(Work order):
Transcribe the lines exactly, beginning with the one that contains "This screenshot has height=707, width=1568." and ending with the final line of the records. Do not transcribe pictures.

── Input material ──

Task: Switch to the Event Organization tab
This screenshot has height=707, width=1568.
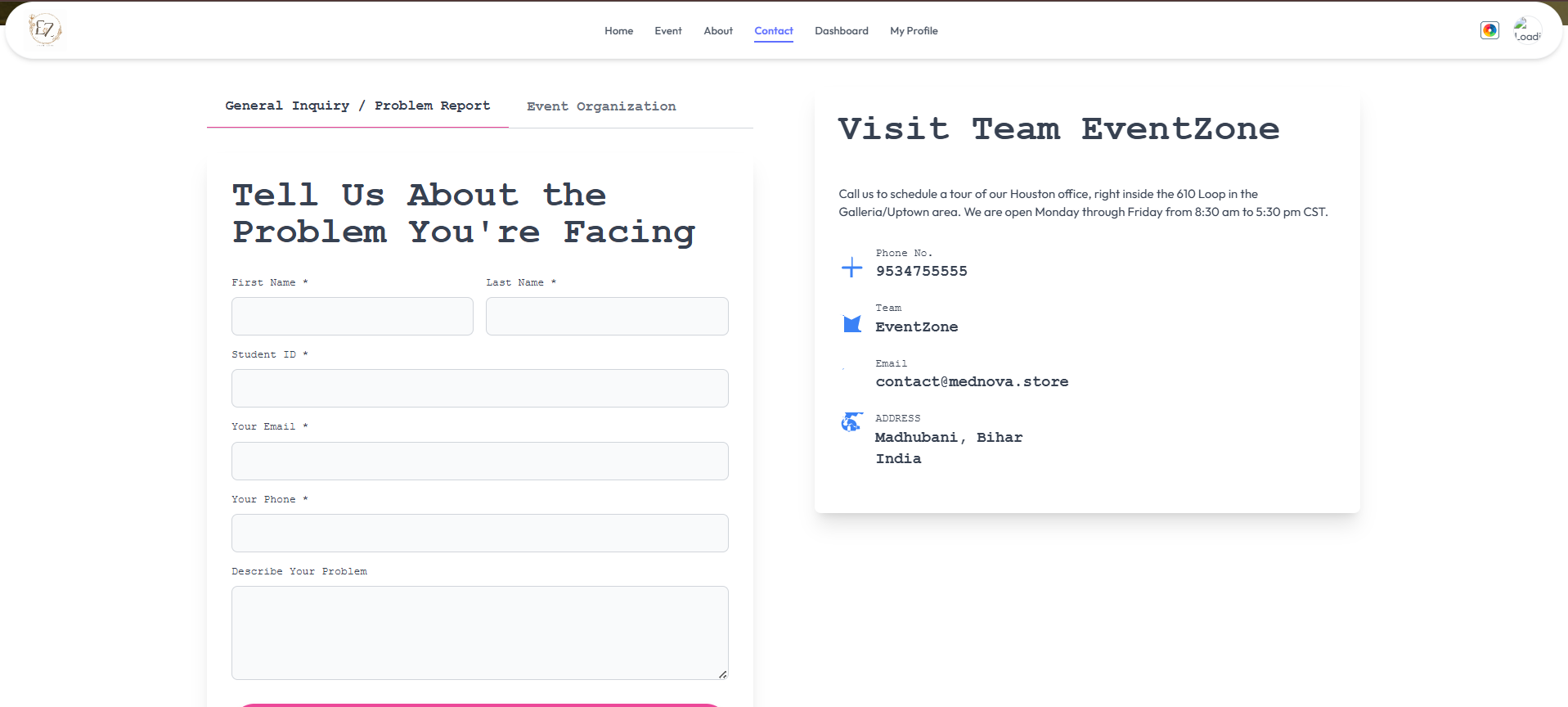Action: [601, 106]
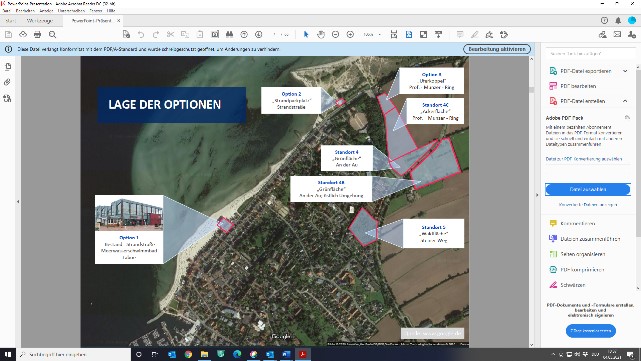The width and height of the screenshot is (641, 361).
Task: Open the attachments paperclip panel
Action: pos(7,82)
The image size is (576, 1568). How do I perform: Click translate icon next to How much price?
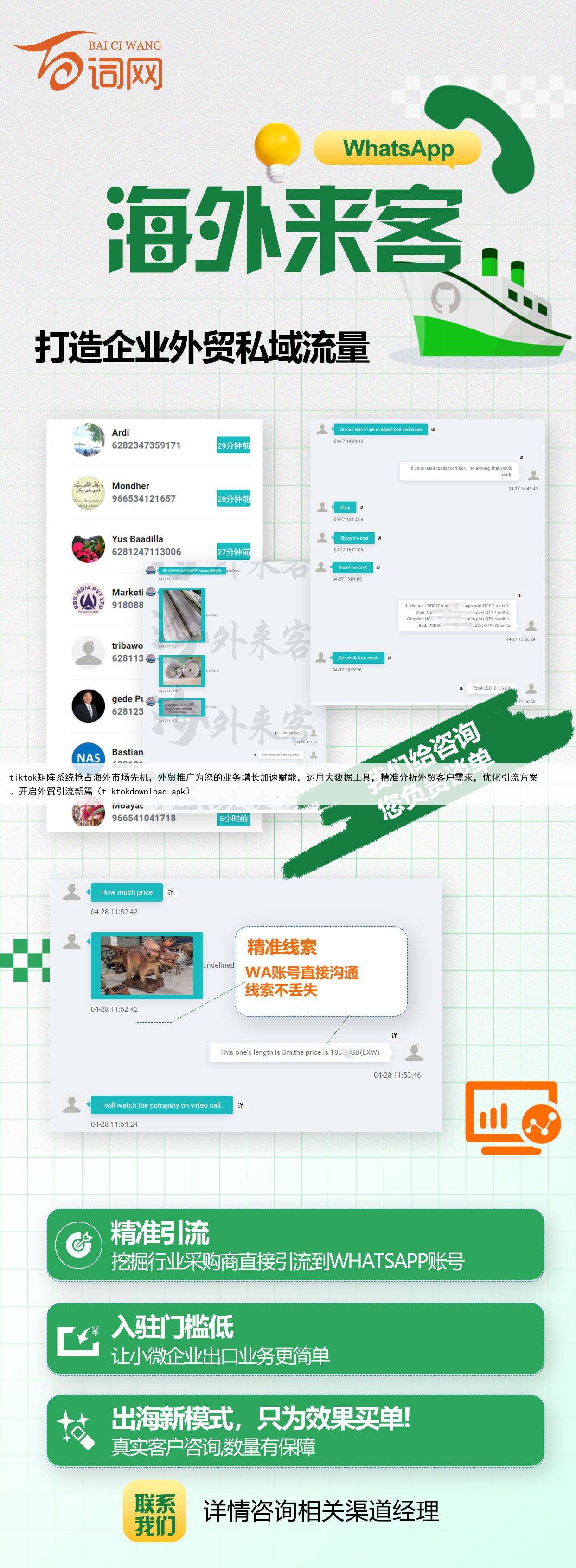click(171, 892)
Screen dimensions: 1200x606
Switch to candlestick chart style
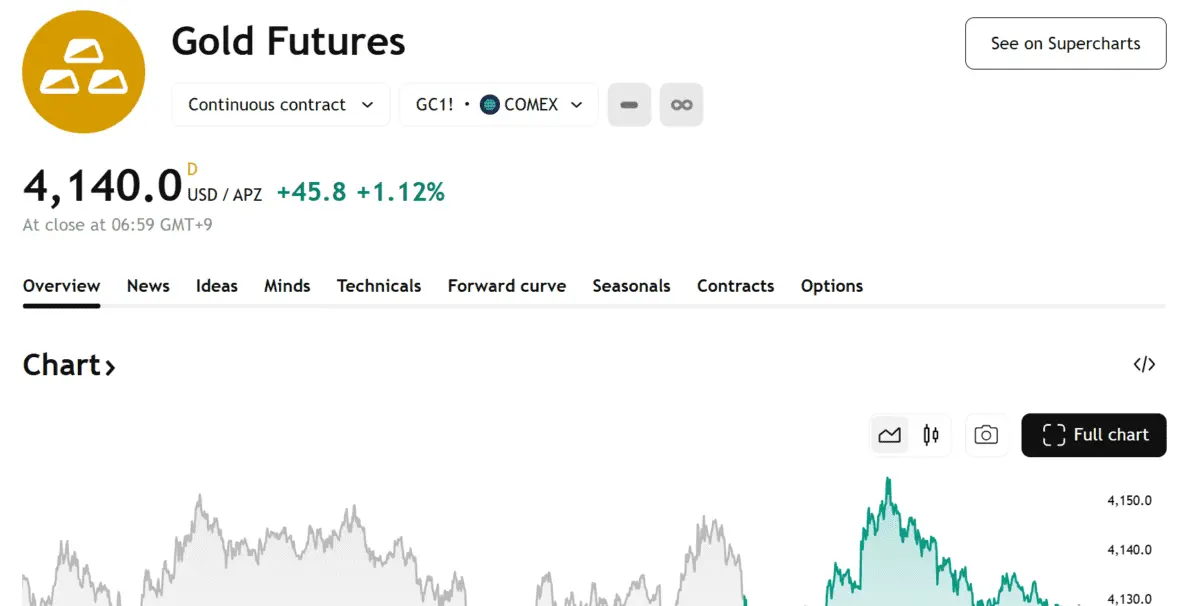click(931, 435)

───

(Written reply):
This screenshot has height=707, width=1568.
Action: [601, 106]
The width and height of the screenshot is (641, 361).
Task: Open the attachments paperclip panel
Action: pos(7,82)
The image size is (576, 1568). How do I perform: Click translate icon next to How much price?
click(171, 892)
Screen dimensions: 1200x606
Switch to candlestick chart style
click(931, 435)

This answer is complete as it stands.